The plea deal that Julian Assange, the founder of WikiLeaks, has reached with prosecutors is bad for American press freedoms. But the outcome also could have been worse.
The deal is an ambiguous end to a legal saga that has jeopardized the ability of journalists to report on military, intelligence or diplomatic information that officials deem secret. Enshrined in the First Amendment, the role of a free press in bringing to light information beyond what those in power approve for release is a foundational principle of American self-government.
The agreement means that for the first time in American history, gathering and publishing information the government considers secret has been successfully treated as a crime. This new precedent will send a threatening message to national security journalists, who may be chilled in how aggressively they do their jobs because they will see a greater risk of prosecution.
The charges centered on the publications that vaulted him to global notoriety and made him a hero to the anti-war left: a video of a U.S. helicopter gunning down people in Baghdad, including a Reuters photographer; troves of military incident logs documenting the Afghanistan and Iraq wars; a quarter-million diplomatic cables from U.S. embassies around the world; and dossiers about Guantánamo detainees.

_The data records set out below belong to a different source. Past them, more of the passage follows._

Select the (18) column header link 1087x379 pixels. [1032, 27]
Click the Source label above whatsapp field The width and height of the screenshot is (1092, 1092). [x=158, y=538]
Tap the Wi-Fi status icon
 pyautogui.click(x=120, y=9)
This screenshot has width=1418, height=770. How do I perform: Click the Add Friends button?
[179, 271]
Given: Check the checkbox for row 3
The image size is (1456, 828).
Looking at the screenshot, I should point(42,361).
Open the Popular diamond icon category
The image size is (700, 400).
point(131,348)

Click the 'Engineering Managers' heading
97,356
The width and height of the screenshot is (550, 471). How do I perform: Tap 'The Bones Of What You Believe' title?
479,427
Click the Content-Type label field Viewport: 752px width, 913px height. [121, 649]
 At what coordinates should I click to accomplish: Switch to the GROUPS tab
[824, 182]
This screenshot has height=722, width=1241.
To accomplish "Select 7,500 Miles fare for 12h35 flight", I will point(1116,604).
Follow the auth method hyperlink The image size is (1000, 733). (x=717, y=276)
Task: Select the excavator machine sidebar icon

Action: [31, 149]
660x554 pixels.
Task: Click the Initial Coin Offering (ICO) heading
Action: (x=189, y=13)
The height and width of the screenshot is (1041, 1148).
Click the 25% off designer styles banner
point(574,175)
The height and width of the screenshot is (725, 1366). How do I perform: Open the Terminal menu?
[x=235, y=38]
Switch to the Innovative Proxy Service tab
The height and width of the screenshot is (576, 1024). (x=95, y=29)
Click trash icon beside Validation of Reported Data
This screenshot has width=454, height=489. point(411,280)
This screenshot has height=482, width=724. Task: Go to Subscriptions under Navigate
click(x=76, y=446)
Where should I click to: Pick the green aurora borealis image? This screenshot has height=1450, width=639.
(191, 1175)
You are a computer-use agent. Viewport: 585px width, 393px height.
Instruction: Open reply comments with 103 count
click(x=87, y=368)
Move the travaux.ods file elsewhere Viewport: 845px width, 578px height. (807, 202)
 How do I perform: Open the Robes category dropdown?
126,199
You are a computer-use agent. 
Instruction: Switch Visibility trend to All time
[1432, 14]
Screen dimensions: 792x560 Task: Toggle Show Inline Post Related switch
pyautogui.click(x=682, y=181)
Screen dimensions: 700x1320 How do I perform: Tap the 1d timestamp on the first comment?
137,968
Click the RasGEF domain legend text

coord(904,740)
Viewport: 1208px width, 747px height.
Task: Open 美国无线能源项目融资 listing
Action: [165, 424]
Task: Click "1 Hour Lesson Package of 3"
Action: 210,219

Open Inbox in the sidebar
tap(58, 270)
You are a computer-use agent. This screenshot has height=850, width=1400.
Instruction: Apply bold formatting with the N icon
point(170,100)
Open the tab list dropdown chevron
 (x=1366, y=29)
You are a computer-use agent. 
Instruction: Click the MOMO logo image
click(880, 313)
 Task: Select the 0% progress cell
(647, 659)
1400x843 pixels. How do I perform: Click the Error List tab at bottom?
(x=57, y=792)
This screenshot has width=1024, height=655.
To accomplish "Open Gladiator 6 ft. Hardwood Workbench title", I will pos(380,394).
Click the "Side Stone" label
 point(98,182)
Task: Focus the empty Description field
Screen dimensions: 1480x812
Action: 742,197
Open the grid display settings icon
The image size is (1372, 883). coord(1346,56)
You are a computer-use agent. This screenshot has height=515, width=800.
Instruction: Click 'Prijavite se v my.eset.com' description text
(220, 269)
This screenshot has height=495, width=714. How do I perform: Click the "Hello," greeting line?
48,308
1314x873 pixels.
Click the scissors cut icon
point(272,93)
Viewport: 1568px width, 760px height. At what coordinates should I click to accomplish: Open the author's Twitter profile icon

No one had ever been charged under the Espionage Act for a journalistic act, in part because there had long been a widespread assumption that applying that law to such acts would be unconstitutional.
The charge against Assange, then, crossed a line. It showed that the 21st-century crackdown on leakers could expand to encompass criminalizing the same sort of actions that brought to light important post-9/11 abuses, including warrantless wiretapping and torture, as well as day-to-day journalism about military, intelligence or diplomatic matters that help people better understand the world.
The government has still made an example of Assange in a way that may well lead some national security journalists to leave some important stories unreported out of fear of facing similar prosecution.